*** Opening of DATA FOR ANALYSIS ***
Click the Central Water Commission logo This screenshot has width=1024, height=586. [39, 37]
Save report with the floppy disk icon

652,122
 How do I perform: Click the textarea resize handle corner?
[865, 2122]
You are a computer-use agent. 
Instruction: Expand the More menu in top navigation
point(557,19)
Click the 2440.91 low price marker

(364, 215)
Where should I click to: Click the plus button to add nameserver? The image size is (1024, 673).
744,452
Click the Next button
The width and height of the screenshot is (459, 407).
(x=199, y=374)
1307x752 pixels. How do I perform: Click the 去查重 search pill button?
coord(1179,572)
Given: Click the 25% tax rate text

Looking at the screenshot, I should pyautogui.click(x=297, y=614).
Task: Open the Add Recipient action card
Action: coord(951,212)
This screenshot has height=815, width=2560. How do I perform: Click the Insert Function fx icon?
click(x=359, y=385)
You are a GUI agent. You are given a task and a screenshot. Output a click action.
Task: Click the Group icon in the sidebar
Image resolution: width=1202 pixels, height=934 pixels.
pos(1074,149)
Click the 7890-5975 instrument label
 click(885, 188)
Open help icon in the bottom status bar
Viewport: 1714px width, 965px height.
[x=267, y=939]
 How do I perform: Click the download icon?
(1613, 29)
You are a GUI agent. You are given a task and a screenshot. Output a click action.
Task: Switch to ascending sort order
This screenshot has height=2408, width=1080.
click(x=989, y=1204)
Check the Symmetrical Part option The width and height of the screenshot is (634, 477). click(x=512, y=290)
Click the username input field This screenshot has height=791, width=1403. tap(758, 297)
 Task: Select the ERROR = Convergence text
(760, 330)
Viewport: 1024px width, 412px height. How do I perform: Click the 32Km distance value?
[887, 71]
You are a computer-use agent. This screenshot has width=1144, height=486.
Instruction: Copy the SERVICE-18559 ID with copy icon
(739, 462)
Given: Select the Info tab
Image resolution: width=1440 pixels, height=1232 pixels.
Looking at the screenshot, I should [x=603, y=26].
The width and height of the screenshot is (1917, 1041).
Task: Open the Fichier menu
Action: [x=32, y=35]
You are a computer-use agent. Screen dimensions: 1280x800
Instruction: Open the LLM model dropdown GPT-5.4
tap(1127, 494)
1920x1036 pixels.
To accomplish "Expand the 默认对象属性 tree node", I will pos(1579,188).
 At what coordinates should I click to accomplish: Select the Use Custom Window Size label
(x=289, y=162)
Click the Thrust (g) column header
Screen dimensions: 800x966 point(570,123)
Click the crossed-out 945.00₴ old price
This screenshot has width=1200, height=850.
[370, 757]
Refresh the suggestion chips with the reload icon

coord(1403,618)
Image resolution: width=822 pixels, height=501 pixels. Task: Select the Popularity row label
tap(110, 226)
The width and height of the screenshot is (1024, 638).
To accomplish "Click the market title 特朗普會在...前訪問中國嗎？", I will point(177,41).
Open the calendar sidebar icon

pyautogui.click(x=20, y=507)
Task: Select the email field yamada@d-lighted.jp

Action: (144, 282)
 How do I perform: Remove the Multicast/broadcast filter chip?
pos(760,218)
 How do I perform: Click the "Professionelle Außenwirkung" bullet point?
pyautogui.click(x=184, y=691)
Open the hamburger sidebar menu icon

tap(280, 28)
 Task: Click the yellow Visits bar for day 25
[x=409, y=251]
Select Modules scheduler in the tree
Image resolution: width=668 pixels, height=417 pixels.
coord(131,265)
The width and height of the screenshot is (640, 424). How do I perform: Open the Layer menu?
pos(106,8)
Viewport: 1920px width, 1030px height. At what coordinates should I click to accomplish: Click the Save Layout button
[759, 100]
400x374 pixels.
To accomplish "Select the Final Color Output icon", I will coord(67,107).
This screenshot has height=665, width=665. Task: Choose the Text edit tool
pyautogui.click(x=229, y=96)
*** Close of DATA FOR ANALYSIS ***
▶ [TASK STATEMENT]: Every line of the listing above that includes "agent" should be copied out.

▶ [TASK OUTPUT]:
You are a computer-use agent. 
You are a GUI agent. You are given a task and a screenshot. Output a click action.
You are a GUI agent. You are given a task and a screenshot. Output a click action.
You are a computer-use agent. This screenshot has width=1144, height=486.
You are a computer-use agent. Screen dimensions: 1280x800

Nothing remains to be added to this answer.